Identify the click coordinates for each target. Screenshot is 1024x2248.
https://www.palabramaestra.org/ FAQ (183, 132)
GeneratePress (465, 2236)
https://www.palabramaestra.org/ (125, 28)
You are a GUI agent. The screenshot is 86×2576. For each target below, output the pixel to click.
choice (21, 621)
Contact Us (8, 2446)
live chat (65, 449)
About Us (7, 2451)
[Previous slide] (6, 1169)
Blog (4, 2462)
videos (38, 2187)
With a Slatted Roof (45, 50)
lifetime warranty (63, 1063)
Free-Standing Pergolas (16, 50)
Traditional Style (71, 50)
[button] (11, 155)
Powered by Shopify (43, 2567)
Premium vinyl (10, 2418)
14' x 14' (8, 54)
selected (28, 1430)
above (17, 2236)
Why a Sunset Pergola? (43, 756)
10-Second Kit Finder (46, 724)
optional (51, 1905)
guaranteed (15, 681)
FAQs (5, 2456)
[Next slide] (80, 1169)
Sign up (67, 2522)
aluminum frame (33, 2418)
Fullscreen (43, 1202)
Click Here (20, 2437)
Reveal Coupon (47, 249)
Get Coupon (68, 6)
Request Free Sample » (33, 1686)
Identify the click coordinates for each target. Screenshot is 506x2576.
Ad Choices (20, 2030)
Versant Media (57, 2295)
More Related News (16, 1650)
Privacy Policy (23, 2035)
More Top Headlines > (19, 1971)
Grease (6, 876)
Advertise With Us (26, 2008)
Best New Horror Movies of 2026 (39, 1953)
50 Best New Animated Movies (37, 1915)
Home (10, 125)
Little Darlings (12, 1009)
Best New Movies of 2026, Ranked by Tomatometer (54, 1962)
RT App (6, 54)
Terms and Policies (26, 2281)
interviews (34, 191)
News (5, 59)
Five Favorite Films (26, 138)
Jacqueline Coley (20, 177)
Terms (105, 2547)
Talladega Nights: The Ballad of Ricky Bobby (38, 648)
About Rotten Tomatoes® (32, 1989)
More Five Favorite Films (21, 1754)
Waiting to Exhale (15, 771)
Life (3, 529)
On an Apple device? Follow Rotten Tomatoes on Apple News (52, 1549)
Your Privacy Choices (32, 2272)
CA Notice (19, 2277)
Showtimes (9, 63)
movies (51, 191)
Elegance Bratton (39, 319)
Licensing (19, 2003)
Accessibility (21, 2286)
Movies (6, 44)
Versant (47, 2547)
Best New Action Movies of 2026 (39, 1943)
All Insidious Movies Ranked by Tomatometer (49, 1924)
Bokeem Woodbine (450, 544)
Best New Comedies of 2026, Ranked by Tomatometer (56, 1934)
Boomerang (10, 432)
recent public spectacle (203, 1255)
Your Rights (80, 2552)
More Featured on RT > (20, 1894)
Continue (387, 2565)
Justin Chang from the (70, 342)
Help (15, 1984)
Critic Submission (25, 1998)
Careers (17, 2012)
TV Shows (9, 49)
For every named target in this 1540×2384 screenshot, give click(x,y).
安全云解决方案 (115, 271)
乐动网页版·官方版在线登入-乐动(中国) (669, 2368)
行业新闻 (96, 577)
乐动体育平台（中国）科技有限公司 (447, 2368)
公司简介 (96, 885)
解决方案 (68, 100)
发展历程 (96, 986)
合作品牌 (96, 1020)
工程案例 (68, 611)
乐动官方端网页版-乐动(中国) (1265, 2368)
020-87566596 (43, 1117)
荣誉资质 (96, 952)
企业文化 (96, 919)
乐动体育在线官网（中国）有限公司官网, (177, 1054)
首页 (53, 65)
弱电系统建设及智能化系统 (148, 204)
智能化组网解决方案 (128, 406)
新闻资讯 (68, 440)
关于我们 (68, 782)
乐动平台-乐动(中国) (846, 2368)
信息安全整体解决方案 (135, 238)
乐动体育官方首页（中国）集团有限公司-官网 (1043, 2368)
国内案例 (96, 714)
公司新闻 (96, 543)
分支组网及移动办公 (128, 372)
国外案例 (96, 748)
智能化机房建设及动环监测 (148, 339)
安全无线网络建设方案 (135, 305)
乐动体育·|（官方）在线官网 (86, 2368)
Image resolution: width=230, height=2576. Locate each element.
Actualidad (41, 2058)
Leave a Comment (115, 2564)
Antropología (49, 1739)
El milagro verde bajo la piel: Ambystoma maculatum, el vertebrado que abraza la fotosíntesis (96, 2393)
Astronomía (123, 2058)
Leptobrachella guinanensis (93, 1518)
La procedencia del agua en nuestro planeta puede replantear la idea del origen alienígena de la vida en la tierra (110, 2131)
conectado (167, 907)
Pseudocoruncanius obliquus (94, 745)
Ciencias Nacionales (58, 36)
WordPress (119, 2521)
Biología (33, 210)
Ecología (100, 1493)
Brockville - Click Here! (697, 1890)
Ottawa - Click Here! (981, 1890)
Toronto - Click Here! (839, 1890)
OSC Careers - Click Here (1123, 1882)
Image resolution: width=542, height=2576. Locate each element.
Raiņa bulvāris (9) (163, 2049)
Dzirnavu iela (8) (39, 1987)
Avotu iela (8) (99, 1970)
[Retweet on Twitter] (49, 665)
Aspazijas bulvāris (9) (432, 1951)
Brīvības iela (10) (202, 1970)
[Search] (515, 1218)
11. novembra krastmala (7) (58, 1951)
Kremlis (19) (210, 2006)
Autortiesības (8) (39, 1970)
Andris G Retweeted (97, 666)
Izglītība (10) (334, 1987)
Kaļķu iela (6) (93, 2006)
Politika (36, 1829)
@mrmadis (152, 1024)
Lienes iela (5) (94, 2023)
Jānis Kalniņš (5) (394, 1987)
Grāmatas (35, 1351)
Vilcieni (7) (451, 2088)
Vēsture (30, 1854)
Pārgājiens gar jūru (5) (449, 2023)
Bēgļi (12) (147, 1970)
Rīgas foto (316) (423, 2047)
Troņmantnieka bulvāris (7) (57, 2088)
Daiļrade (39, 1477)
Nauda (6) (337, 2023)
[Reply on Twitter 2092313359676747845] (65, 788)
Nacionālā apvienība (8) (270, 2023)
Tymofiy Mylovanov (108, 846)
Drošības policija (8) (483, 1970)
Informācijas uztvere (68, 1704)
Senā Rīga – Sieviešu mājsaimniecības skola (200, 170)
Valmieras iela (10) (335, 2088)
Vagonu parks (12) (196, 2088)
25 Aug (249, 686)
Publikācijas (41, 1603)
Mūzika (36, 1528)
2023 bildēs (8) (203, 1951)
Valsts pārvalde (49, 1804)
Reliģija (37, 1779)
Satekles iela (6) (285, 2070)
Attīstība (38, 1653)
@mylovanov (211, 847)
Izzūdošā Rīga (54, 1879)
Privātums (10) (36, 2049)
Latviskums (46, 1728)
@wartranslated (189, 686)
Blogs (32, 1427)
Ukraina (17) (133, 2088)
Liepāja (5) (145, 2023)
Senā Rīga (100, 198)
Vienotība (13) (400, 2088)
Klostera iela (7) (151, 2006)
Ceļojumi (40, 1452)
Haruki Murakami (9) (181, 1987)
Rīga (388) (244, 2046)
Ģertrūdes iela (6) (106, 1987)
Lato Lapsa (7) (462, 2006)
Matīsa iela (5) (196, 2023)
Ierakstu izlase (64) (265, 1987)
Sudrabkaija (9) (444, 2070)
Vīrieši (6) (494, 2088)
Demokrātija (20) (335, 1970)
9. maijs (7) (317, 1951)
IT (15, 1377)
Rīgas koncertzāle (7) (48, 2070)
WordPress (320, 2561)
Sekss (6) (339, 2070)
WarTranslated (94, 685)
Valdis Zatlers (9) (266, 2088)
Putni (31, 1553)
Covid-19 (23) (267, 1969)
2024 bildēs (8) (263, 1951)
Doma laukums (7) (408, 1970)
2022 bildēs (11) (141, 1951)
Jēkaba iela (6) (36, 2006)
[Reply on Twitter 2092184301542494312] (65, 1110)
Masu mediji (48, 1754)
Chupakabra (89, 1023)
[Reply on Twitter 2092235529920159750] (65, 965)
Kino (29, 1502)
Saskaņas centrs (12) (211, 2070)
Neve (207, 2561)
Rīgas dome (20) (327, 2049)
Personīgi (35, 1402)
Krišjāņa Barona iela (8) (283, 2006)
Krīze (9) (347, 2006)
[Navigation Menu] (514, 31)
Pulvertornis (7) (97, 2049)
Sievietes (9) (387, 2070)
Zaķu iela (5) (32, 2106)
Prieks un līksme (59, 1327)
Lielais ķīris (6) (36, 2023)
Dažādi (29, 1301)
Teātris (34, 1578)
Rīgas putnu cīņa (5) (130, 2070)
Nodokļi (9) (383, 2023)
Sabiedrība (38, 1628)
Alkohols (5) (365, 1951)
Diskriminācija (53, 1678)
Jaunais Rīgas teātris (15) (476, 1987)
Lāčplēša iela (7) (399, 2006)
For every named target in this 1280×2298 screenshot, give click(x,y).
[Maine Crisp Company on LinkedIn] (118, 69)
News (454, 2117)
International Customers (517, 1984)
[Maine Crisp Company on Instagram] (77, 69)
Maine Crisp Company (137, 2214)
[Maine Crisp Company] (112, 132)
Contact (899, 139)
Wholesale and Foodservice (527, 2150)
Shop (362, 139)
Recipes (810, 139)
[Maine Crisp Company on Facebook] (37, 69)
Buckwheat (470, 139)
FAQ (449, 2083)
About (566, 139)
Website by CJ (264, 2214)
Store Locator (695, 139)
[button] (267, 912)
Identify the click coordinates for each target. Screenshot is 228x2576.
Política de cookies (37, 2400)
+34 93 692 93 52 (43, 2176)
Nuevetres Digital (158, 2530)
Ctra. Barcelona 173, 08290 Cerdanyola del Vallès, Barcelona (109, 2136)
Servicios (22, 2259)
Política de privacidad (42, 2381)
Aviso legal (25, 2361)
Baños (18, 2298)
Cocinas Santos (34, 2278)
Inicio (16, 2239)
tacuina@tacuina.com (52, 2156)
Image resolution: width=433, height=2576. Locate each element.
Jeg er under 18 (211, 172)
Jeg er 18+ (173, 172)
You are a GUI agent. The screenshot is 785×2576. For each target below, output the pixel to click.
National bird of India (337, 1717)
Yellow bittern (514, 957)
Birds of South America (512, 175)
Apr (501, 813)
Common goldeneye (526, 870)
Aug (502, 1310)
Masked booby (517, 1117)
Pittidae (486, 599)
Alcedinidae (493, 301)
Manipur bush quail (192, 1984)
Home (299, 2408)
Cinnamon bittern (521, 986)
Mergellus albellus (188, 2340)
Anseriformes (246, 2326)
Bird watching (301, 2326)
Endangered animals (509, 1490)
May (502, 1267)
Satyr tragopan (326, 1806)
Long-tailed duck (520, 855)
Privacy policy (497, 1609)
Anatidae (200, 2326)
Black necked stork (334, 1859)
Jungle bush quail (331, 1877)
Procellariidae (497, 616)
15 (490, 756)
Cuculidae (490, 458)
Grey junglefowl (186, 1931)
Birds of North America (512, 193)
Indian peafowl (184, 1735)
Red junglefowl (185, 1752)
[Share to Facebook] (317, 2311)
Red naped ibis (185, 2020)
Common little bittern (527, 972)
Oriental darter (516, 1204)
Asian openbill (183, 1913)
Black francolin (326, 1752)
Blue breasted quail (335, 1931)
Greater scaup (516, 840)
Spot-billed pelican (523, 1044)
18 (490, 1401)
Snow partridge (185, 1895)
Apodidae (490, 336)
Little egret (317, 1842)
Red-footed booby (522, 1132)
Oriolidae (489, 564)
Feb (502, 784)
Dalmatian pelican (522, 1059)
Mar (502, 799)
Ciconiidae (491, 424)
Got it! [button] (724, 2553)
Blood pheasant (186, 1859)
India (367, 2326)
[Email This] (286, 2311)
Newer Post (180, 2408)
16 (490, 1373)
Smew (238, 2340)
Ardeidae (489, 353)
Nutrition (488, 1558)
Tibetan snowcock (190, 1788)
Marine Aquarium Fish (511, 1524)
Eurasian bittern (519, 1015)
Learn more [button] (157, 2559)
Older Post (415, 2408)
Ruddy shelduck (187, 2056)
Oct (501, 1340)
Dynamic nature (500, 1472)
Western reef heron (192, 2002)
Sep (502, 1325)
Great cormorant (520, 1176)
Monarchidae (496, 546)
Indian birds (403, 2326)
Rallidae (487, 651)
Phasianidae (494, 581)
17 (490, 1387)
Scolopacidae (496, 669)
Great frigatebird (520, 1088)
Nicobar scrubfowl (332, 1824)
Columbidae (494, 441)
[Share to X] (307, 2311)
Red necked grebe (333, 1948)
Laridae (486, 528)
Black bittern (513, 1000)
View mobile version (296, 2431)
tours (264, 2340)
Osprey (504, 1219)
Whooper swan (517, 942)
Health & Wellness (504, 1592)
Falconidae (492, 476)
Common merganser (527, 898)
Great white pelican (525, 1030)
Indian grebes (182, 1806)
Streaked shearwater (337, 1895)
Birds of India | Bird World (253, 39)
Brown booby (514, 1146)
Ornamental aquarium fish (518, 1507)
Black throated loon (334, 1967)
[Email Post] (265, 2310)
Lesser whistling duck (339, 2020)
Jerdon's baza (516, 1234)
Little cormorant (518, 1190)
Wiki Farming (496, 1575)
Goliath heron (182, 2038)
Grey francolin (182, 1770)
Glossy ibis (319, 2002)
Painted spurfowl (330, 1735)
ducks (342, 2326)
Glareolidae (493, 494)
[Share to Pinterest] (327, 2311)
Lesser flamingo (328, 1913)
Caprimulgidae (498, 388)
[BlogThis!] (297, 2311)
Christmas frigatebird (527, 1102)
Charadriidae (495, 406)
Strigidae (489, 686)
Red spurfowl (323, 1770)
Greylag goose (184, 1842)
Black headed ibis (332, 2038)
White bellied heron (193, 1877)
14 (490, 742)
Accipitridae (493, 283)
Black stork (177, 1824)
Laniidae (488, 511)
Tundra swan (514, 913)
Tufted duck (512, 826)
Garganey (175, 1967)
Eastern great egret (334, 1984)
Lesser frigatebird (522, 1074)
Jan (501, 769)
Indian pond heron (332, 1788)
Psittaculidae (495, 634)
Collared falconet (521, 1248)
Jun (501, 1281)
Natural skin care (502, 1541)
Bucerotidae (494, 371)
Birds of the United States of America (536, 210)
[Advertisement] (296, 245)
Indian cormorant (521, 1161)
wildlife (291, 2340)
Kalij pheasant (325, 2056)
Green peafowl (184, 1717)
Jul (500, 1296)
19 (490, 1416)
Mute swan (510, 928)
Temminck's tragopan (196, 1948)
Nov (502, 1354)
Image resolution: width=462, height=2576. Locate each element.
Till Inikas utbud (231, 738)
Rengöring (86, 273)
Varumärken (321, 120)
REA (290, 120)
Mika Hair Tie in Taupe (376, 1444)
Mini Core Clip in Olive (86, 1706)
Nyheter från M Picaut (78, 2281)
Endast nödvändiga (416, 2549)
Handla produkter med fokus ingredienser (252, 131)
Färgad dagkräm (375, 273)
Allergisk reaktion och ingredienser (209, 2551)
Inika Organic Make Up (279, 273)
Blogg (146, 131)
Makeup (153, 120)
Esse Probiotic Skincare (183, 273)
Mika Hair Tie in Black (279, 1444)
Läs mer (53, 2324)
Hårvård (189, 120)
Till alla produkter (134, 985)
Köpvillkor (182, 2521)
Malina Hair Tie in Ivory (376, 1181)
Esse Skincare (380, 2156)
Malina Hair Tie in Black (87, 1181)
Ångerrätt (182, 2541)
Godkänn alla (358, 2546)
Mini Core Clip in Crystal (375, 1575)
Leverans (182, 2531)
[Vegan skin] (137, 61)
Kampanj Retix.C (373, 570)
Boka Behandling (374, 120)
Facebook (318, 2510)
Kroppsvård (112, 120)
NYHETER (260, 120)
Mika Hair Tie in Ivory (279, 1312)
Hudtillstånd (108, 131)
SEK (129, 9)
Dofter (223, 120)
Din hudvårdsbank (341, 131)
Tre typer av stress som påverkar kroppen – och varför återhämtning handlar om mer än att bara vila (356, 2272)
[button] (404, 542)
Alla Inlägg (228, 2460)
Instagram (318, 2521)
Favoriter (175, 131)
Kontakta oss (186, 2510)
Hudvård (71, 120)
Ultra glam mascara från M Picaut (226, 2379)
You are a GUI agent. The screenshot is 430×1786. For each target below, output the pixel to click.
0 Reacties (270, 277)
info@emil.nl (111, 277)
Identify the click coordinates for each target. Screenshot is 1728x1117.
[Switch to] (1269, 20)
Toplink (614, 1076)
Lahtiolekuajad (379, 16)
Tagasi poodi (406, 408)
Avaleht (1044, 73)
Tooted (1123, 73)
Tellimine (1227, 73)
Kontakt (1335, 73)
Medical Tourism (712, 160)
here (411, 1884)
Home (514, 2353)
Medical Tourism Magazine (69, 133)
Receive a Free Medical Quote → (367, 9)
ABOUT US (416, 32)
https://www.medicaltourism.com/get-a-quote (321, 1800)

-------

To do :: Transcribe the records above exactly, beginning at the line that contains "Fullscreen (43, 1202)" and ending with the line that contains "解决方案 (68, 100)", both included, and nothing else.

Result ::
Fullscreen (43, 1202)
Click Here (20, 2437)
Reveal Coupon (47, 249)
Get Coupon (68, 6)
Request Free Sample » (33, 1686)
Identify the click coordinates for each target. Screenshot is 506x2576.
Ad Choices (20, 2030)
Versant Media (57, 2295)
More Related News (16, 1650)
Privacy Policy (23, 2035)
More Top Headlines > (19, 1971)
Grease (6, 876)
Advertise With Us (26, 2008)
Best New Horror Movies of 2026 (39, 1953)
50 Best New Animated Movies (37, 1915)
Home (10, 125)
Little Darlings (12, 1009)
Best New Movies of 2026, Ranked by Tomatometer (54, 1962)
RT App (6, 54)
Terms and Policies (26, 2281)
interviews (34, 191)
News (5, 59)
Five Favorite Films (26, 138)
Jacqueline Coley (20, 177)
Terms (105, 2547)
Talladega Nights: The Ballad of Ricky Bobby (38, 648)
About Rotten Tomatoes® (32, 1989)
More Five Favorite Films (21, 1754)
Waiting to Exhale (15, 771)
Life (3, 529)
On an Apple device? Follow Rotten Tomatoes on Apple News (52, 1549)
Your Privacy Choices (32, 2272)
CA Notice (19, 2277)
Showtimes (9, 63)
movies (51, 191)
Elegance Bratton (39, 319)
Licensing (19, 2003)
Accessibility (21, 2286)
Movies (6, 44)
Versant (47, 2547)
Best New Action Movies of 2026 (39, 1943)
All Insidious Movies Ranked by Tomatometer (49, 1924)
Bokeem Woodbine (450, 544)
Best New Comedies of 2026, Ranked by Tomatometer (56, 1934)
Boomerang (10, 432)
recent public spectacle (203, 1255)
Your Rights (80, 2552)
More Featured on RT > (20, 1894)
Continue (387, 2565)
Justin Chang from the (70, 342)
Help (15, 1984)
Critic Submission (25, 1998)
Careers (17, 2012)
TV Shows (9, 49)
For every named target in this 1540×2384 screenshot, give click(x,y).
安全云解决方案 (115, 271)
乐动网页版·官方版在线登入-乐动(中国) (669, 2368)
行业新闻 (96, 577)
乐动体育平台（中国）科技有限公司 (447, 2368)
公司简介 (96, 885)
解决方案 (68, 100)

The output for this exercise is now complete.